## [What you have to do]
Return each line of the listing below that contains the string "computer", treating uppercase and lowercase as different.

>>>

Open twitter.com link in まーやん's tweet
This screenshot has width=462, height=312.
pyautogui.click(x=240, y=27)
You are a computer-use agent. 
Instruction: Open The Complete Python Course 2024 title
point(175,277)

<<<
>>>

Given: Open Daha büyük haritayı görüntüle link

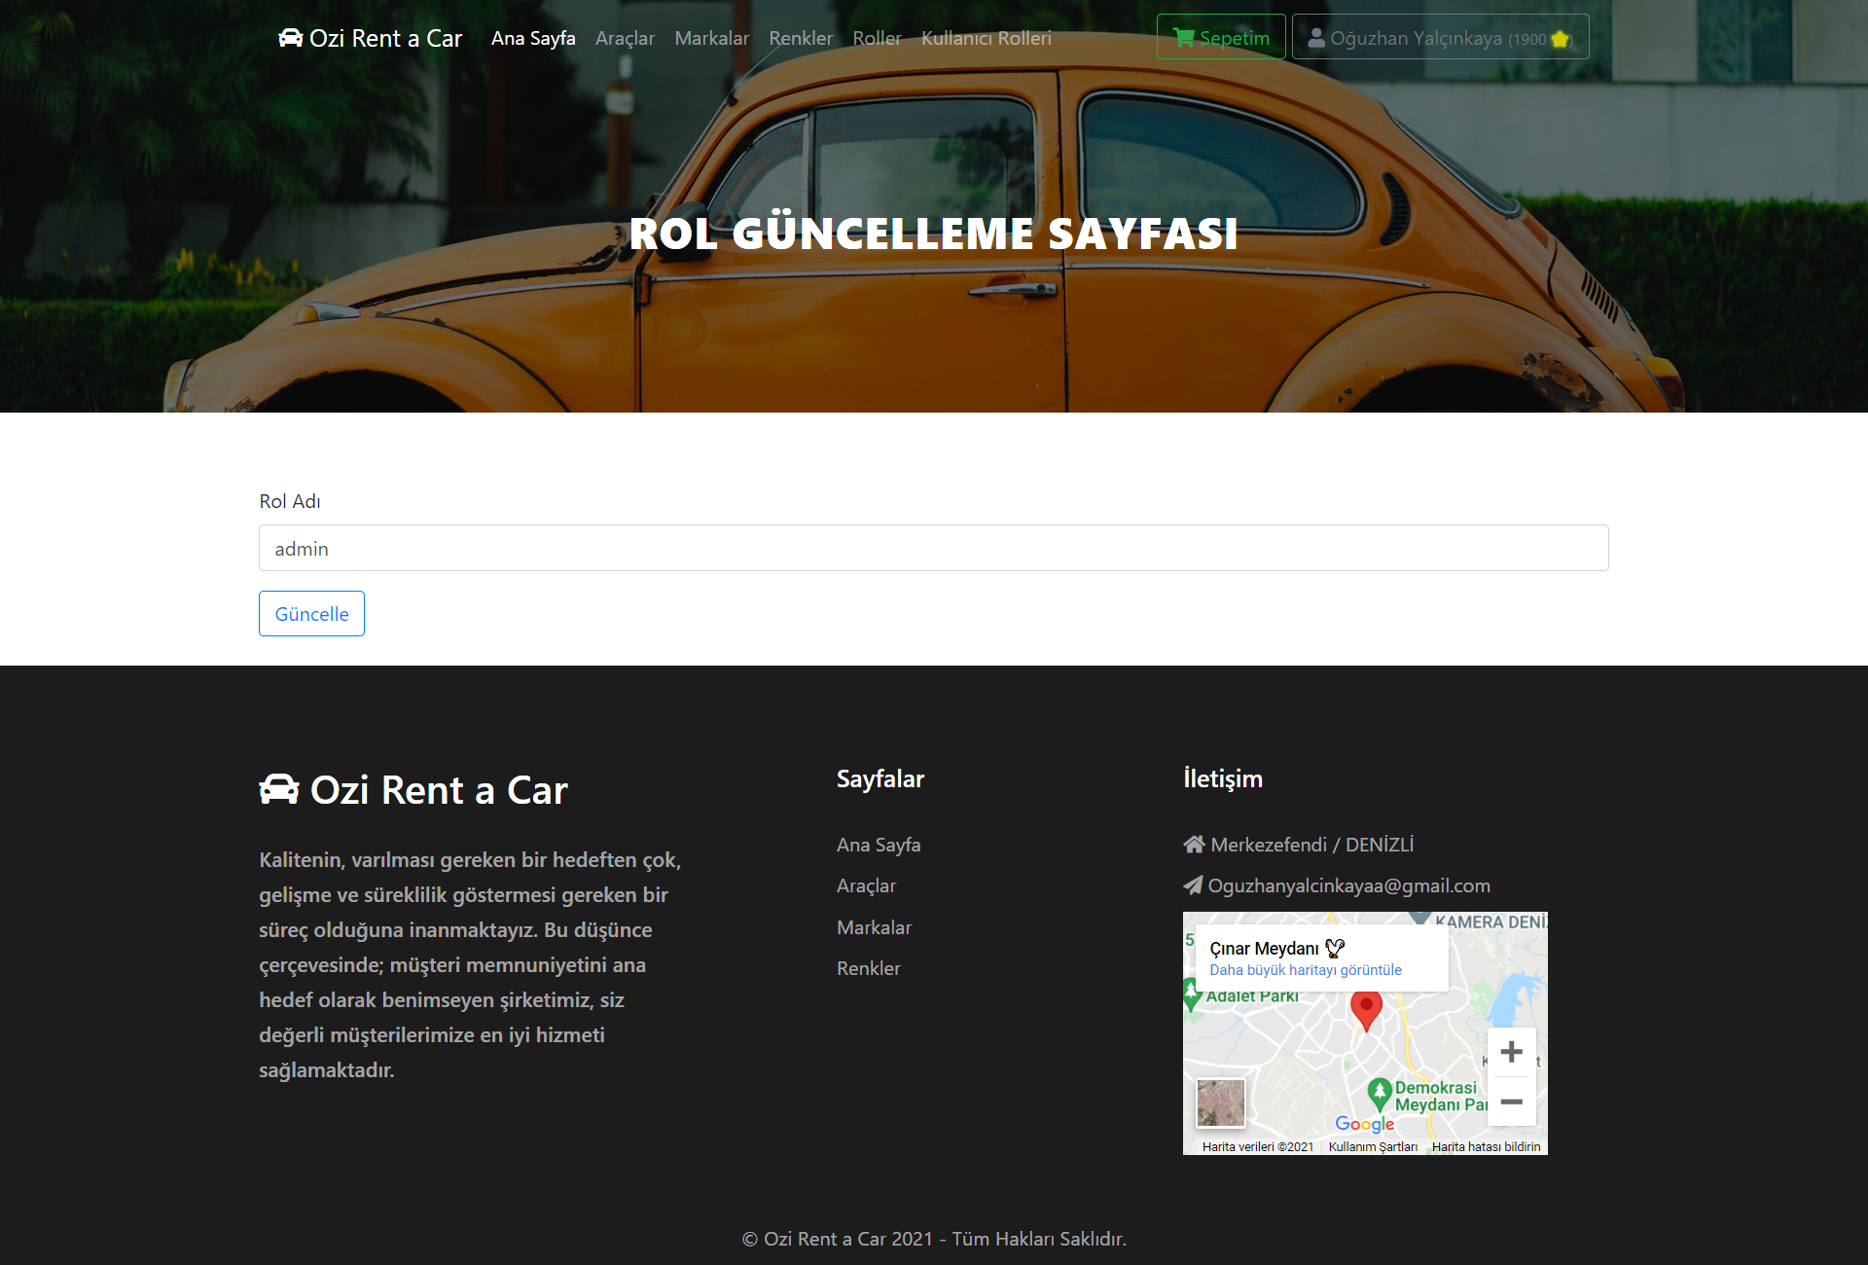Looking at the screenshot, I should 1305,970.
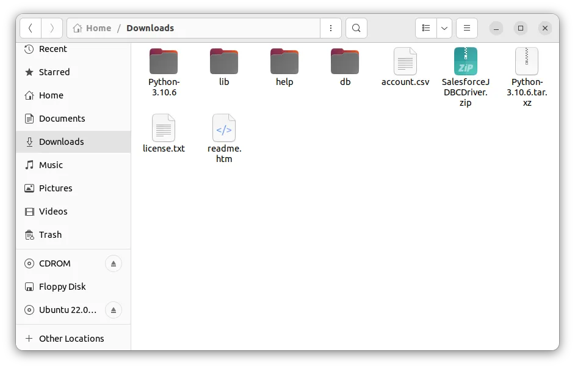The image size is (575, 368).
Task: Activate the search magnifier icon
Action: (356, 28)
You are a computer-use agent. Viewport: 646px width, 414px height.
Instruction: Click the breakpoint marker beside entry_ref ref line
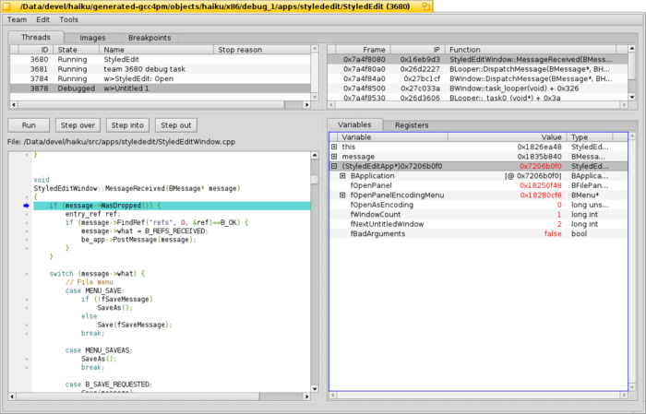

<<<

## [Response to the task]
You are a computer-use agent. 
You are a computer-use agent. Viewport: 646px width, 414px height.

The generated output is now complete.